====== QUOTED TEXT

Monday, November 16, 2009

"THEY'VE KILLED ELLACURIA"

"En el continente latinoamericano se dan ríos de esperanza". (Ignacio Ellacuría)

Jesuit Massacre Still Haunts Salvadorans After 20 Years
New America Media, Commentary, Mary Jo McConahay, Posted: Nov 16, 2009 Review it on NewsTrust
Editor’s Note: Today marks the 20th anniversary of the murder of six Jesuit priests, their cook and her daughter -– a turning point in El Salvador’s civil war. Former NAM contributing editor Mary Jo McConahay, who has been a reporter for many years in Latin America, was the first reporter on the scene.

SAN SALVADOR -- Twenty years ago, three colleagues and I were the first reporters on the scene of the murders here of six Jesuit priests, their cook and her daughter, a turning point in the civil war that cost 75,000 other Salvadoran lives. As gatherings the world over commemorate the special anniversary, I remember details of that morning I do not want to forget.

“They’ve killed Ellacuria,” said the young priest in the hotel parking lot.

He had rushed over to tell reporters, he said, and we were the first he met.

We reserved belief. The death of Ignacio Ellacuria, rector of San Salvador’s Jesuit university and a world-renowned theologian, had been announced more than once during the civil war. We jumped into a jeep anyway.

At the university side gate, we knocked on a black iron door. From across the street, a soldier in a guardhouse kept watch. Guerrillas of the Farabundo Martí National Liberation Front (FMLN) had been trying for six days to take over the capital. The army was fighting back with all the U.S.-supplied arms and aircraft it had. At this hour of morning, just after curfew lifted, you didn’t know what lay behind any closed door.

============
====== PROVIDED RECORDS

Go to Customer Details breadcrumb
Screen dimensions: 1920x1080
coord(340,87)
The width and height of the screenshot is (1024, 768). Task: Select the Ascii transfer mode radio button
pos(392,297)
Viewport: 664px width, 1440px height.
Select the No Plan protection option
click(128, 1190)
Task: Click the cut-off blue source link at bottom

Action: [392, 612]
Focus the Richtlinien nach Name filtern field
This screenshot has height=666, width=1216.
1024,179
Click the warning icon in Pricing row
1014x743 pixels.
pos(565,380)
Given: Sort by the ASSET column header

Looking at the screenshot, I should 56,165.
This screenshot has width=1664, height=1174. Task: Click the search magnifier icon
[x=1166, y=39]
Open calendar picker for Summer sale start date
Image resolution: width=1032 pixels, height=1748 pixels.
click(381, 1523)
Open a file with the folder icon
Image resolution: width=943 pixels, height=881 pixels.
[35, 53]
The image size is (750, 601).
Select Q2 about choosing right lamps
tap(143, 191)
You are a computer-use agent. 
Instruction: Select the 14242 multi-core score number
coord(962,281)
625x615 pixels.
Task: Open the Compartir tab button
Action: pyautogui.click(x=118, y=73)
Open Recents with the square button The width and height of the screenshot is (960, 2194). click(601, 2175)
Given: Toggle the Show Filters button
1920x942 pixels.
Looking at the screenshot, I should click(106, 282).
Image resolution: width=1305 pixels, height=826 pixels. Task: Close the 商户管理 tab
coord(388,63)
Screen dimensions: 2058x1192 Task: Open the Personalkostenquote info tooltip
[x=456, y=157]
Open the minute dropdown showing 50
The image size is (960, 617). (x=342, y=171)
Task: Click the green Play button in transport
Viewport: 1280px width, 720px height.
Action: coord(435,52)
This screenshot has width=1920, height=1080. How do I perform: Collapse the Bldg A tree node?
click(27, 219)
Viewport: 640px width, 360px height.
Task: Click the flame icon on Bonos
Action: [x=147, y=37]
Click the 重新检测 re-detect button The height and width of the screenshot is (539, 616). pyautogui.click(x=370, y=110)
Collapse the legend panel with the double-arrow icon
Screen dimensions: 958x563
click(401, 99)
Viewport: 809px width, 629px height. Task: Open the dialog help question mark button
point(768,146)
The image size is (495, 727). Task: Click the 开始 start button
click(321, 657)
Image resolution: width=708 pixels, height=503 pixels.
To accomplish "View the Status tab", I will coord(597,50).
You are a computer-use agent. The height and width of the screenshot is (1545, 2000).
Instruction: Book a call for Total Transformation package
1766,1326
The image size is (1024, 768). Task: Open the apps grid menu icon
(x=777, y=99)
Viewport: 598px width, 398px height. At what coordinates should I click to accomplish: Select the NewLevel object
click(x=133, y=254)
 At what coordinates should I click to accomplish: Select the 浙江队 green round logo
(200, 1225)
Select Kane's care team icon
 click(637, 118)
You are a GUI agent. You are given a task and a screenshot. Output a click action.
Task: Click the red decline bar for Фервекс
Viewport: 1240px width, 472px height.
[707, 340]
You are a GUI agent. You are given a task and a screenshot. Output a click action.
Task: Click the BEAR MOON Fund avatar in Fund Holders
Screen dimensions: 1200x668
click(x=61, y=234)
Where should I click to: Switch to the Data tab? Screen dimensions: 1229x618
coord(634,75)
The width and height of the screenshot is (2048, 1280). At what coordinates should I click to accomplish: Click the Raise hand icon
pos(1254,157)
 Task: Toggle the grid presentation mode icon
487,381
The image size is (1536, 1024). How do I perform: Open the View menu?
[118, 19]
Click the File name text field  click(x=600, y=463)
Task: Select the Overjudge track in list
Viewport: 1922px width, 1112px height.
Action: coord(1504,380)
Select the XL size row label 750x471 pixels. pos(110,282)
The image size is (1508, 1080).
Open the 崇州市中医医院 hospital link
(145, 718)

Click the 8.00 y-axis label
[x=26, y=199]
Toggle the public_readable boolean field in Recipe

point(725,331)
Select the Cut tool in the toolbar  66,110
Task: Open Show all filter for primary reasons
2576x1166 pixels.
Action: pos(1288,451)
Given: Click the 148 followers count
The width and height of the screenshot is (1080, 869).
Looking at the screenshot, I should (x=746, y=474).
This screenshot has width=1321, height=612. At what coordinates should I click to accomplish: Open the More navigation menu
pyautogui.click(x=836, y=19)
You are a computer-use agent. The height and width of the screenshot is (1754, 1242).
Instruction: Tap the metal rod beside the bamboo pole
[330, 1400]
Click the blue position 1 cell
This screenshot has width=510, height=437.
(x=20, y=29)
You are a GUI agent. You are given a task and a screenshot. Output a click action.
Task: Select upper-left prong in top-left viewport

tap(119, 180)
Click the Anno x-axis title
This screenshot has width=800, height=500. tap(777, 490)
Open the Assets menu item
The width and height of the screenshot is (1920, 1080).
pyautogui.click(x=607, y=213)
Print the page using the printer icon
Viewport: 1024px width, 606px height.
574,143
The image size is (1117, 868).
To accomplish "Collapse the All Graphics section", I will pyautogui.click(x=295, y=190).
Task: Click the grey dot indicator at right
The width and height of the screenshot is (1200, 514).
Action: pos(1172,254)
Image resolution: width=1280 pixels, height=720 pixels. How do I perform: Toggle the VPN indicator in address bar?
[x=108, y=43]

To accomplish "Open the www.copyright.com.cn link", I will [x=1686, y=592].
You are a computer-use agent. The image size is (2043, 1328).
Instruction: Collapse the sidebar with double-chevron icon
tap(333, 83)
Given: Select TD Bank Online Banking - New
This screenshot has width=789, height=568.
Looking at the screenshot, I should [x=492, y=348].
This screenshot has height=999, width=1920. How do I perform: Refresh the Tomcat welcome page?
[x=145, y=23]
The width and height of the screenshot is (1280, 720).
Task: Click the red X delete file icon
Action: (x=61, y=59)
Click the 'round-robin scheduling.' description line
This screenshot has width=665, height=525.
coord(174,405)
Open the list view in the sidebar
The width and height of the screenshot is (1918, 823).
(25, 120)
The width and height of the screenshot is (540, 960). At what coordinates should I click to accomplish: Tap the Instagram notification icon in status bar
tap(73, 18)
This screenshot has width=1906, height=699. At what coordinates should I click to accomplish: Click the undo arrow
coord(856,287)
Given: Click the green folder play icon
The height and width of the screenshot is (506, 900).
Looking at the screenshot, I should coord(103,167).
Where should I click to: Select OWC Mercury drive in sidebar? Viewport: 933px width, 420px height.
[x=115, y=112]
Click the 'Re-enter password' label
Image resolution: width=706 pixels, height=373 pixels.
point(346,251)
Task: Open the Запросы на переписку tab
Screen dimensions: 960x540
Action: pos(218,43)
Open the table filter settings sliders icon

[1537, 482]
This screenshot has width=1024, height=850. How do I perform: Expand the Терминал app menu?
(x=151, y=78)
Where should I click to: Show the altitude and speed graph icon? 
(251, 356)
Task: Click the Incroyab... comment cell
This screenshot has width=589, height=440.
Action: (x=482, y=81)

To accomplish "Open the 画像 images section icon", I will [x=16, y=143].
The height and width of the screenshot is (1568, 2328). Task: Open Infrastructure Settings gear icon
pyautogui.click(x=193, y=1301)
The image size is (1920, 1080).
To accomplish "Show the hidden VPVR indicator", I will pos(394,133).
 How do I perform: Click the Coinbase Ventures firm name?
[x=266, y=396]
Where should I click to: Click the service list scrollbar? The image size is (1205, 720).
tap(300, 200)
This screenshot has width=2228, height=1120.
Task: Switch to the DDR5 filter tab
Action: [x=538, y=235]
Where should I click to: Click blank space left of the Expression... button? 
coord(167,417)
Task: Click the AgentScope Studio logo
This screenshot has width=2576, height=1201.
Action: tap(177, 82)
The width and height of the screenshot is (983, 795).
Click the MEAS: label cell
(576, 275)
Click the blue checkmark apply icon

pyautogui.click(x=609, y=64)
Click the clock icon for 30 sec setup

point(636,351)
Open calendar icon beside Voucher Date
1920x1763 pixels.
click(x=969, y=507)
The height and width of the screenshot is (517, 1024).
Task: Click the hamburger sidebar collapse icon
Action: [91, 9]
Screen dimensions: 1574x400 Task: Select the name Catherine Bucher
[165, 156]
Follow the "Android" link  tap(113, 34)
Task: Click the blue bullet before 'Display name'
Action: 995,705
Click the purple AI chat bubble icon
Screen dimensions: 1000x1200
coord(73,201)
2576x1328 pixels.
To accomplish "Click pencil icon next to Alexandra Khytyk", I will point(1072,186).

============

▸ DIRECTIONS:
1/ Extract the passage of the commentary from "We reserved belief." to "any closed door." word for word.
2/ Copy the records verbatim from the line with "Open calendar picker" to the line with "Open Recents with", including both of those lines.
The commentary and the records are independent of each other.

▸ RESPONSES:
1/
We reserved belief. The death of Ignacio Ellacuria, rector of San Salvador’s Jesuit university and a world-renowned theologian, had been announced more than once during the civil war. We jumped into a jeep anyway.

At the university side gate, we knocked on a black iron door. From across the street, a soldier in a guardhouse kept watch. Guerrillas of the Farabundo Martí National Liberation Front (FMLN) had been trying for six days to take over the capital. The army was fighting back with all the U.S.-supplied arms and aircraft it had. At this hour of morning, just after curfew lifted, you didn’t know what lay behind any closed door.

2/
Open calendar picker for Summer sale start date
Image resolution: width=1032 pixels, height=1748 pixels.
click(381, 1523)
Open a file with the folder icon
Image resolution: width=943 pixels, height=881 pixels.
[35, 53]
The image size is (750, 601).
Select Q2 about choosing right lamps
tap(143, 191)
You are a computer-use agent. 
Instruction: Select the 14242 multi-core score number
coord(962,281)
625x615 pixels.
Task: Open the Compartir tab button
Action: pyautogui.click(x=118, y=73)
Open Recents with the square button The width and height of the screenshot is (960, 2194). click(601, 2175)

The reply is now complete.